I am writing a lexical analyzer using JFlex. When the word co is matched, we have to ignore what comes after until the end of the line (because it's a comment). For the moment, I have a boolean variable that changes to true whenever this word is matched and if an identifier or an operator is matched after co until the end of the line, I simply ignore it because I have an if condition in my Identifier and Operator token identification.
I am wondering if there is better way to do this and get rid of this if statement that appears everywhere?

Here is the code:

%% // Options of the scanner

%class Lexer     
%unicode        
%line      
%column      
%standalone 

%{
    private boolean isCommentOpen = false;
    private void toggleIsCommentOpen() {
        this.isCommentOpen = ! this.isCommentOpen;
    }
    private boolean getIsCommentOpen() {
        return this.isCommentOpen;
    }
%} 

Operators           = [\+\-]
Identifier          = [A-Z]*

EndOfLine           = \r|\n|\r\n

%%
{Operators}         {
                        if (! getIsBlockCommentOpen() && ! getIsCommentOpen()) {
                            // Do Code
                        }
                    }  
 
{Identifier}        {
                        if (! getIsBlockCommentOpen() && ! getIsCommentOpen()) {
                            // Do Code
                        }
                    }

"co"                {
                        toggleIsCommentOpen();
                    }

.                   {}

{EndOfLine}         {
                        if (getIsCommentOpen()) {
                            toggleIsCommentOpen();
                        }
                    }
mrjamaisvu
  • 137
  • 9

1 Answers1

1

One way to do this is to use states in JFlex.
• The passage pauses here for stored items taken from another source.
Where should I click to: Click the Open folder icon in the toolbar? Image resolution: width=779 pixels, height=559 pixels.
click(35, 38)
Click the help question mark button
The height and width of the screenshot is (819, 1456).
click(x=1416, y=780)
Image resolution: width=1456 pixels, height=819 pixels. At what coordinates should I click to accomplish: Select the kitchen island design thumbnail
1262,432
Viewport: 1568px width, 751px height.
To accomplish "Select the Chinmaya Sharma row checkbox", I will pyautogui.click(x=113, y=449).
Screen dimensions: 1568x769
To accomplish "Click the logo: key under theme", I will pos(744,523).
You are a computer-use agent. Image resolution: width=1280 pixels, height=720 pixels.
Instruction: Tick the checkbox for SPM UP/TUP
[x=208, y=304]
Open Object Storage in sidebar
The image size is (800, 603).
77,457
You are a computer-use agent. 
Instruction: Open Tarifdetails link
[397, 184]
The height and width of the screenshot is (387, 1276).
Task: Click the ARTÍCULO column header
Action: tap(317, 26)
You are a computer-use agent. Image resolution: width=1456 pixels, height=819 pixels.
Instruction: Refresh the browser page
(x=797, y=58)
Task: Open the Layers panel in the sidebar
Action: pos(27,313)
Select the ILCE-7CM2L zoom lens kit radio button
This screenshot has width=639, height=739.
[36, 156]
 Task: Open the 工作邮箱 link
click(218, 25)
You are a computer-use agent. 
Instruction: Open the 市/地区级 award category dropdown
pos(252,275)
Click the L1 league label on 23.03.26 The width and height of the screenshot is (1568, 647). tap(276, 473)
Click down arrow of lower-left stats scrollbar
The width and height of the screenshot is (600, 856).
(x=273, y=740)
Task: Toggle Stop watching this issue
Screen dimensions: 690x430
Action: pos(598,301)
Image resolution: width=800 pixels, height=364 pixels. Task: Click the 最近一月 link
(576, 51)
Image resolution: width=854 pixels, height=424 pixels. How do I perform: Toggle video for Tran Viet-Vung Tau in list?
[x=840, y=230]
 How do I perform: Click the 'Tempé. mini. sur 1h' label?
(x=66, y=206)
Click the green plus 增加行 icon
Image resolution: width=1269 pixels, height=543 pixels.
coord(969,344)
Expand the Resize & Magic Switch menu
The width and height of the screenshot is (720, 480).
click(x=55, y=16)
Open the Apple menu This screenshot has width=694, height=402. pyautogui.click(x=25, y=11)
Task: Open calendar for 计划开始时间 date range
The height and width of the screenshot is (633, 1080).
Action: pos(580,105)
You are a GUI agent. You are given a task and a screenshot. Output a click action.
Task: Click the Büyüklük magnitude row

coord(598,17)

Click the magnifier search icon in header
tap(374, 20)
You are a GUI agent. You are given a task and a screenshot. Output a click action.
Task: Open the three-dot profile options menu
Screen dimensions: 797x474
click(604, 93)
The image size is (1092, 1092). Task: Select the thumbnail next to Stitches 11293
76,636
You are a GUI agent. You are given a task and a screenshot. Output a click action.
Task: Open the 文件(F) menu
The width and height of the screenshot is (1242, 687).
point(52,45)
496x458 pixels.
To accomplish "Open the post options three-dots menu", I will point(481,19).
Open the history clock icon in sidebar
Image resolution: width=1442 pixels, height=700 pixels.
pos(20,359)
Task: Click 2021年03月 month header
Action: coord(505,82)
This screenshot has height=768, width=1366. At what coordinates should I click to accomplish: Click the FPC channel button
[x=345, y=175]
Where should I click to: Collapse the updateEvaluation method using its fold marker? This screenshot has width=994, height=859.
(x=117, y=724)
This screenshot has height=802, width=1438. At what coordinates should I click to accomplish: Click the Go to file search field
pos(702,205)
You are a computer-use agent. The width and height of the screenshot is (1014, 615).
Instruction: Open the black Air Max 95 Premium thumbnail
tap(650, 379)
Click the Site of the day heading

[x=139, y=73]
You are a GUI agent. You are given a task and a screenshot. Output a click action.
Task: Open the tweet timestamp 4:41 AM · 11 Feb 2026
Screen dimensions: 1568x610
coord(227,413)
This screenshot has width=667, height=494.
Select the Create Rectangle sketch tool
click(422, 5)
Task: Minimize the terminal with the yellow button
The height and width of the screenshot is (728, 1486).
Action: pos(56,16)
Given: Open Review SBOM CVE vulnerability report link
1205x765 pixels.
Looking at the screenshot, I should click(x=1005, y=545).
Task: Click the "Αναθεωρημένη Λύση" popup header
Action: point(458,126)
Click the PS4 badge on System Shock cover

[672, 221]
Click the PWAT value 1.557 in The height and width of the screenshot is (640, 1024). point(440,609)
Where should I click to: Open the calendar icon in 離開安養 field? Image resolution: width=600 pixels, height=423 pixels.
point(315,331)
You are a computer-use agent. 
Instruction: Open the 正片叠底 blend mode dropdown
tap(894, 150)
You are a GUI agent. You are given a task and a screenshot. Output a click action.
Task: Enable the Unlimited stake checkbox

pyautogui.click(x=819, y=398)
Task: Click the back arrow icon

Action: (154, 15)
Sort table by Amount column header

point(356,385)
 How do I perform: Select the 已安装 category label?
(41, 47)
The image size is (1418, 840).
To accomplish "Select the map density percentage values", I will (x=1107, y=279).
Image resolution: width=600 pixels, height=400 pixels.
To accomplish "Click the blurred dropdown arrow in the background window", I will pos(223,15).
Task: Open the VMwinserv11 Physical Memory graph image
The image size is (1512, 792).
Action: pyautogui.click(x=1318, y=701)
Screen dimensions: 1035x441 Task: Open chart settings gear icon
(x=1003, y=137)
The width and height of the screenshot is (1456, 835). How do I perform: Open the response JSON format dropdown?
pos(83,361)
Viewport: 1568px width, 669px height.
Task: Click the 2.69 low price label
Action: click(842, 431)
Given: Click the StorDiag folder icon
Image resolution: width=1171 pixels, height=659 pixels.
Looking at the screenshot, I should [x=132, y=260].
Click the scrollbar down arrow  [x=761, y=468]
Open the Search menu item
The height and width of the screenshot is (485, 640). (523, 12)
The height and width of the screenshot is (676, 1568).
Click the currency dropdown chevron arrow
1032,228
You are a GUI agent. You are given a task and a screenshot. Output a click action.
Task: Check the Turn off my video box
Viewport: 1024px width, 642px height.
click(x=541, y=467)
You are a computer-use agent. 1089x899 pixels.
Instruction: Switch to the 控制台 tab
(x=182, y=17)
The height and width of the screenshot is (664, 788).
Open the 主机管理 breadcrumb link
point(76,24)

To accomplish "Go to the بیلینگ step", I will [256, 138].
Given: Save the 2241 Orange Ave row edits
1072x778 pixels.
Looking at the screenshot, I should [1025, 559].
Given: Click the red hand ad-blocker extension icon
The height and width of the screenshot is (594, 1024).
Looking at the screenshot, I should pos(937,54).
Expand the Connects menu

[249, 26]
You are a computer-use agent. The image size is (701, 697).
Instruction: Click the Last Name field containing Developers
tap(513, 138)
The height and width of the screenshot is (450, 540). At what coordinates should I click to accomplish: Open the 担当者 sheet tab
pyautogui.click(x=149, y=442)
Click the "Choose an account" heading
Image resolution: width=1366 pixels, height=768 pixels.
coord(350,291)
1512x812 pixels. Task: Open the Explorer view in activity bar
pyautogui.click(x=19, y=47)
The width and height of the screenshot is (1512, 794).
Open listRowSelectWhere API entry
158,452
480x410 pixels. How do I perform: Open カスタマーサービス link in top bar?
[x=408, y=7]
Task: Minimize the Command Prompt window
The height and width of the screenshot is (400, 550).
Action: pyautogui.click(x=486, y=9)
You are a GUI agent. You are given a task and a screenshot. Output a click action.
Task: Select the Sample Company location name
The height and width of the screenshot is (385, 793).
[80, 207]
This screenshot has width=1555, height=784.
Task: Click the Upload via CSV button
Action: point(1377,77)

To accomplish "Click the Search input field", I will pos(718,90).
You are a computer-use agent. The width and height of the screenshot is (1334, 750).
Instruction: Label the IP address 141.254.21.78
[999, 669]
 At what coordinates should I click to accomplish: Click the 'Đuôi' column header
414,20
We say that every time the word co is matched, we enter in a state named COMMENT_STATE and we do nothing until the end of the line. After the end of the line, we exit the COMMENT_STATE state. So here is the code:

%% // Options of the scanner

%class Lexer     
%unicode        
%line      
%column      
%standalone  

Operators           = [\+\-]
Identifier          = [A-Z]*

EndOfLine           = \r|\n|\r\n

%xstate YYINITIAL, COMMENT_STATE

%%
<YYINITIAL> {
    "co" {yybegin(COMMENT_STATE);}
}

<COMMENT_STATE> {
    {EndOfLine} {yybegin(YYINITIAL);}
    .           {}
}

{Operators} {// Do Code}  
 
{Identifier} {// Do Code} 

. {}

{EndOfLine} {}

With this new approach, the lexer is more simpler and it's also more readable.

mrjamaisvu
  • 137
  • 9